Mr. Putin’s preferences stem from his perception of Mr. Trump as an isolationist who is likely to leave the Russian’s empire-rebuilding efforts largely unchallenged and from seeing Mrs. Clinton as a globalist likely to check those efforts every step of the way.
Consider:
● Mr. Putin’s propaganda has blamed Mrs. Clinton for helping instigate the Arab Spring, a series of uprisings in North Africa and the Middle East that he has linked to the current refugee crisis and heightened terrorism threat in Europe.
● Russia has also blamed the U.S. and Mrs. Clinton, then the secretary of state, for helping inspire and support democratic movements in Georgia and Ukraine, which Mr. Putin has tried to stop. His worst fear is that Russia catches the bug, which would cost him his presidency, livelihood, and possibly his life.
● Moreover, Mrs. Clinton is seen in Russia as an advocate of NATO’s expansion into Ukraine and Georgia. Mr. Putin considers that expansion a direct threat to his regime.
What also may help the still undecided U.S. voters make up their minds is that each of the two front runners has said how they would deal with Mr. Putin should they win the race.
Mr. Trump has called Mr. Putin a “strong leader” with whom he would “get along very well.”
Conversely, Mrs. Clinton has quite correctly called Mr. Putin “someone that you have to continually stand up to because, like many bullies, he is somebody who will take as much as he possibly can unless you do.” Most famously and quite justifiably she previously likened Mr. Putin’s annexation of Crimea to actions of Adolf Hitler in the 1930s. In 2014, Mr. Putin moved his troops into Crimea while claiming to be protecting ethnic Russians there.
Mrs. Clinton has promised to provide economic and military aide to Ukraine — a buffer state between NATO member states and Russia — where Mr.

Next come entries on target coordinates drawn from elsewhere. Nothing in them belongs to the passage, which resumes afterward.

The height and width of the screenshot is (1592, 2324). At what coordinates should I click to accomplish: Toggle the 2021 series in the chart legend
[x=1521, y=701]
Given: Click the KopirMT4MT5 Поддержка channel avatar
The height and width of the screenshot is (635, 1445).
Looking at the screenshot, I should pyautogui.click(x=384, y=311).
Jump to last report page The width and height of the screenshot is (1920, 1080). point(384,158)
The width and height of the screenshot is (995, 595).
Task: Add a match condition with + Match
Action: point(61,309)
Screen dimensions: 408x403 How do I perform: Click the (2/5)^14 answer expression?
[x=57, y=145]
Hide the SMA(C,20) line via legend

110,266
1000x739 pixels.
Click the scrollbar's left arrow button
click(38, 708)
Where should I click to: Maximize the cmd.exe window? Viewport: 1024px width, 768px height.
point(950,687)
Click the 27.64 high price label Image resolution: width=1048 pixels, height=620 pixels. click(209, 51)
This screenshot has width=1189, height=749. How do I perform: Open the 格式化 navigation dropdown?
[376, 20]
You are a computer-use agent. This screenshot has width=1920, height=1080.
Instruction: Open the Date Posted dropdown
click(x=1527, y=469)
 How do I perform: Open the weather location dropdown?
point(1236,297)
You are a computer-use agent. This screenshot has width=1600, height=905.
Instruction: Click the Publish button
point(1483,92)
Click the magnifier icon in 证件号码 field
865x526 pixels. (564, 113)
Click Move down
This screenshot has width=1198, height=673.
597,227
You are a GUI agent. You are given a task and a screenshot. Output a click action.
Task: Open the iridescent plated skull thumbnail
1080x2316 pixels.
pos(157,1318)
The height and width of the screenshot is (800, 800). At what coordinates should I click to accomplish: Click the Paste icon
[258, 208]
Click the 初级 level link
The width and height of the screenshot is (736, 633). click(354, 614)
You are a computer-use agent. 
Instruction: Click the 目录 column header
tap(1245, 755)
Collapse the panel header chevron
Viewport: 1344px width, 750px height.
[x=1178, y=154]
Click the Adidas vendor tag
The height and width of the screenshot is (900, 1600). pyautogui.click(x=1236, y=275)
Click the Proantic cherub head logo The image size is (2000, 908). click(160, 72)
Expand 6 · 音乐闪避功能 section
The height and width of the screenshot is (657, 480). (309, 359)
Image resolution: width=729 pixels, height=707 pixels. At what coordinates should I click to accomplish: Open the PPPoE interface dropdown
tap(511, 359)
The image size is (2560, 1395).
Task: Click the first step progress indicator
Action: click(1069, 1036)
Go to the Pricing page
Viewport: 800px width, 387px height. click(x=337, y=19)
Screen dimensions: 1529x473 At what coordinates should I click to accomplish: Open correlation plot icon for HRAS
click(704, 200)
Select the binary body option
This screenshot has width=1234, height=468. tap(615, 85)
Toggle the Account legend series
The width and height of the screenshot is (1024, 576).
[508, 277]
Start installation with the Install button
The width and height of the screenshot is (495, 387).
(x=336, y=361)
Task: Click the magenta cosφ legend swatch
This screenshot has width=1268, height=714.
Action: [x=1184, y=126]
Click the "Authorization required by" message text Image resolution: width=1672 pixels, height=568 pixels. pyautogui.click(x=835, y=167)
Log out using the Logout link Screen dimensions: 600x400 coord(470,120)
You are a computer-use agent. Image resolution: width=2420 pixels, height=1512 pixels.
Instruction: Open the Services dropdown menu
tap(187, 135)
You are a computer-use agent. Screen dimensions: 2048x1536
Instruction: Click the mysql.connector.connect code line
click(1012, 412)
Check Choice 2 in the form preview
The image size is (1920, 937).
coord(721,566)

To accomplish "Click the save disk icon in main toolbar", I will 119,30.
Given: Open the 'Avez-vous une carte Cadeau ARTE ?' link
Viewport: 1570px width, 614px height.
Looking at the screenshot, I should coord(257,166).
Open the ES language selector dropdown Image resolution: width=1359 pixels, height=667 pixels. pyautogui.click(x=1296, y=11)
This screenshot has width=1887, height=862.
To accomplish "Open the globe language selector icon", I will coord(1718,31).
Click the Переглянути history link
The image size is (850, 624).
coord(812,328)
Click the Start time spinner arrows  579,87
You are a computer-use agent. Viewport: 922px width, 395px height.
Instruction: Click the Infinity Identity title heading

Putin has waged an unannounced war.
Mr. Trump, on the other hand, is focused on building a fence with Mexico and cutting immigration from the Muslim states and much less interested in the fate of Ukraine and the rest of Europe.
For him, “getting along” with Putin would take giving the latter carte blanche in Ukraine in exchange of a promise to steer clear of the Baltic States and other NATO members.
Mr. Putin may even honor such an agreement, for a time.
But with the Russian economy shrinking, Mr. Putin — with his track record of launching wars to distract his populace from economic woes — will eventually use his “green men” to try his luck in some other European country with a sizable Russian-speaking population. The current decline of Russia’s fossil fuel exports-dependent economy is mainly a result of historically low oil prices and systemic corruption and as such won’t be reversed even if the economic sanctions against Russia are lifted.
After Ukraine, Mr. Putin is likely to eye a relatively soft target in Eastern Europe such as the tiny state of Moldova or the larger Belarus as a victim of his next war show. Unlike the Baltic states of Latvia, Estonia, and Lithuania, those two former Soviet “republics” are not NATO members and as such will be likely left to their own devices under Mr. Trump as president.
Once Mr. Putin runs out of soft targets on the former Soviet territory, he may well go after the Baltic states, which — unlike Moldova or Belarus — present a far greater challenge to Mr. Putin because they are NATO members.
And that’s where the real trouble begins.
That’s because Article 5 of the North Atlantic Treaty postulates that member states — and that includes the United States — will have to use their militaries to defend any member state if it is attacked.
So when Mr. Putin applies his Ukraine-tested “hybrid war” strategy in the Baltics, one of two things will happen — either NATO and the United States as its leading member will find themselves in a war with the nuclear-armed Russia or NATO falls apart as the European collective security system, clearing the way for further Russian aggression.
The good news is we can still prevent those scenarios by using our November ballots wisely.